_Supplied records_:
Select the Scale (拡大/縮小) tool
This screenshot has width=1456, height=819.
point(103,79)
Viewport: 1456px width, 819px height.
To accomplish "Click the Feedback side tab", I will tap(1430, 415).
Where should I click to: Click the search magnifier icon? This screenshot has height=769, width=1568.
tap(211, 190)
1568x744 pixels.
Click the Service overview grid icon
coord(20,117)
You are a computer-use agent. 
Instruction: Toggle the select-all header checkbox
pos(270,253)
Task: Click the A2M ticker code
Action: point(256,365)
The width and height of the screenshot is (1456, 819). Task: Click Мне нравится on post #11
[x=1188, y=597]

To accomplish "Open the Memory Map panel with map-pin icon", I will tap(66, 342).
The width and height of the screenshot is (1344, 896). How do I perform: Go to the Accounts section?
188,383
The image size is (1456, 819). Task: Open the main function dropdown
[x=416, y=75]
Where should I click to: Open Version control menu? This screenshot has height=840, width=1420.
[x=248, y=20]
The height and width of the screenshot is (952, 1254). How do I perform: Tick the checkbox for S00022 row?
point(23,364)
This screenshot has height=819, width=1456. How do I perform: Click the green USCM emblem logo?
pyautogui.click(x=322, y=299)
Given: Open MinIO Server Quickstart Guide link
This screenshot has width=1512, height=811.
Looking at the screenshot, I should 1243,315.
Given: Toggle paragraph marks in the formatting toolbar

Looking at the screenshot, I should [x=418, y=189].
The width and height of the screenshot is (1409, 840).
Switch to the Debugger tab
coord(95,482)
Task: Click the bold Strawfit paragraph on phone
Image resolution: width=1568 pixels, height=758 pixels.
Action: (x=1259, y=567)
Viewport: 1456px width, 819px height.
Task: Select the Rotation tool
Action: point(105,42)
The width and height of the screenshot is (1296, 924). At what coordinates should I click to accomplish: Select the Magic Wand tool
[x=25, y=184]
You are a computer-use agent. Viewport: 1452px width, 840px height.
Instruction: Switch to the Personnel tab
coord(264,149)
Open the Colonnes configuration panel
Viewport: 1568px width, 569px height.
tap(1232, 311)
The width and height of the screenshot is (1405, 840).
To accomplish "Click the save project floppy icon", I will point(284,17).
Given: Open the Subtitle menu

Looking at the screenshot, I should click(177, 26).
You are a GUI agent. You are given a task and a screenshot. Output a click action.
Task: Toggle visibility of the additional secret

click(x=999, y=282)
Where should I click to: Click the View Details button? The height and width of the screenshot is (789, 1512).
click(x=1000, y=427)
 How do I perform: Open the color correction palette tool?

_Assignment_: Transcribe all of the material above with complete accuracy.

_Reply to the task_:
Select the Scale (拡大/縮小) tool
This screenshot has width=1456, height=819.
point(103,79)
Viewport: 1456px width, 819px height.
To accomplish "Click the Feedback side tab", I will tap(1430, 415).
Where should I click to: Click the search magnifier icon? This screenshot has height=769, width=1568.
tap(211, 190)
1568x744 pixels.
Click the Service overview grid icon
coord(20,117)
You are a computer-use agent. 
Instruction: Toggle the select-all header checkbox
pos(270,253)
Task: Click the A2M ticker code
Action: point(256,365)
The width and height of the screenshot is (1456, 819). Task: Click Мне нравится on post #11
[x=1188, y=597]

To accomplish "Open the Memory Map panel with map-pin icon", I will tap(66, 342).
The width and height of the screenshot is (1344, 896). How do I perform: Go to the Accounts section?
188,383
The image size is (1456, 819). Task: Open the main function dropdown
[x=416, y=75]
Where should I click to: Open Version control menu? This screenshot has height=840, width=1420.
[x=248, y=20]
The height and width of the screenshot is (952, 1254). How do I perform: Tick the checkbox for S00022 row?
point(23,364)
This screenshot has height=819, width=1456. How do I perform: Click the green USCM emblem logo?
pyautogui.click(x=322, y=299)
Given: Open MinIO Server Quickstart Guide link
This screenshot has width=1512, height=811.
Looking at the screenshot, I should 1243,315.
Given: Toggle paragraph marks in the formatting toolbar

Looking at the screenshot, I should [x=418, y=189].
The width and height of the screenshot is (1409, 840).
Switch to the Debugger tab
coord(95,482)
Task: Click the bold Strawfit paragraph on phone
Image resolution: width=1568 pixels, height=758 pixels.
Action: (x=1259, y=567)
Viewport: 1456px width, 819px height.
Task: Select the Rotation tool
Action: point(105,42)
The width and height of the screenshot is (1296, 924). At what coordinates should I click to accomplish: Select the Magic Wand tool
[x=25, y=184]
You are a computer-use agent. Viewport: 1452px width, 840px height.
Instruction: Switch to the Personnel tab
coord(264,149)
Open the Colonnes configuration panel
Viewport: 1568px width, 569px height.
tap(1232, 311)
The width and height of the screenshot is (1405, 840).
To accomplish "Click the save project floppy icon", I will point(284,17).
Given: Open the Subtitle menu

Looking at the screenshot, I should click(177, 26).
You are a GUI agent. You are given a task and a screenshot. Output a click action.
Task: Toggle visibility of the additional secret

click(x=999, y=282)
Where should I click to: Click the View Details button? The height and width of the screenshot is (789, 1512).
click(x=1000, y=427)
 How do I perform: Open the color correction palette tool?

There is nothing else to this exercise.